By a largely party line vote, the House passed a bill that limits the reach of the TEA in negotiating pay and benefits, but doesn’t forbid school boards from collective bargaining with the Union.
The Senate bill completely shuts down any collective negotiations by the union.
House sponsor Debra Maggart had promised to support the softer House version until the bill goes to conference committee – where she has made no commitment. She says her bill benefits students.
“We’ve all worked very hard on education reform, and I know that many of us believe that getting rid of collective bargaining, and getting the roadblocks that the union has placed traditionally in the way of reform, would be a good thing for our students.”
Nashville Representative Brenda Gilmore tried to limit the changes to Maggart’s home county. She got a smattering of applause before the speaker hammered the House back to order.
Gilmore: “I think most of us would appreciate if it was just narrowly defined legislation that would address the issues in Sumner County, and not the entire state of Tennessee …”
(applause builds as Gilmore finishes)
“…and for that reason I renew my motion…”
Speaker Harwell: “QUIET!”
That’s Speaker Beth Harwell, a former college teacher, calling the room back to order with a teacher’s command.
A conference committee to hash out the differences between the two versions could report back something totally different – but Democrats expect that the harsher Senate version will be offered, rather than a compromise.
Representative Mike McDonald of Portland, in Sumner County, says his constituents in the school system oppose the bill.
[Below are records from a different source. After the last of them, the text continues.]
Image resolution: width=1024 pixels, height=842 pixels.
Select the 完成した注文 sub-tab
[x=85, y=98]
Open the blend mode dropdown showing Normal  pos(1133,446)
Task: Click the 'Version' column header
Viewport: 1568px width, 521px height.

“They understand that our good teachers are demoralized and insulted by House Bill 130, and the parents are concerned about the long-term effects.”
Former House Speaker Jimmy Naifeh read an e-mail from a teacher:
“As president of my local association, a bargaining local, I signed off on Race to the Top – all the paperwork – I feel used and, sadly, discarded…You have used us teachers, and are now abusing us.”
But other representatives – all Republicans – say that teachers in their own districts want the bill passed.
The collective bargaining bill is SB 113 Johnson/HB 130 Maggart
The bill passed in the Senate in a form that bars collective bargaining by the teachers’ union altogether.
The version passed by the House allows collective bargaining to continue but puts several items, including possible differing levels of pay for teachers, beyond the reach of the negotiating table.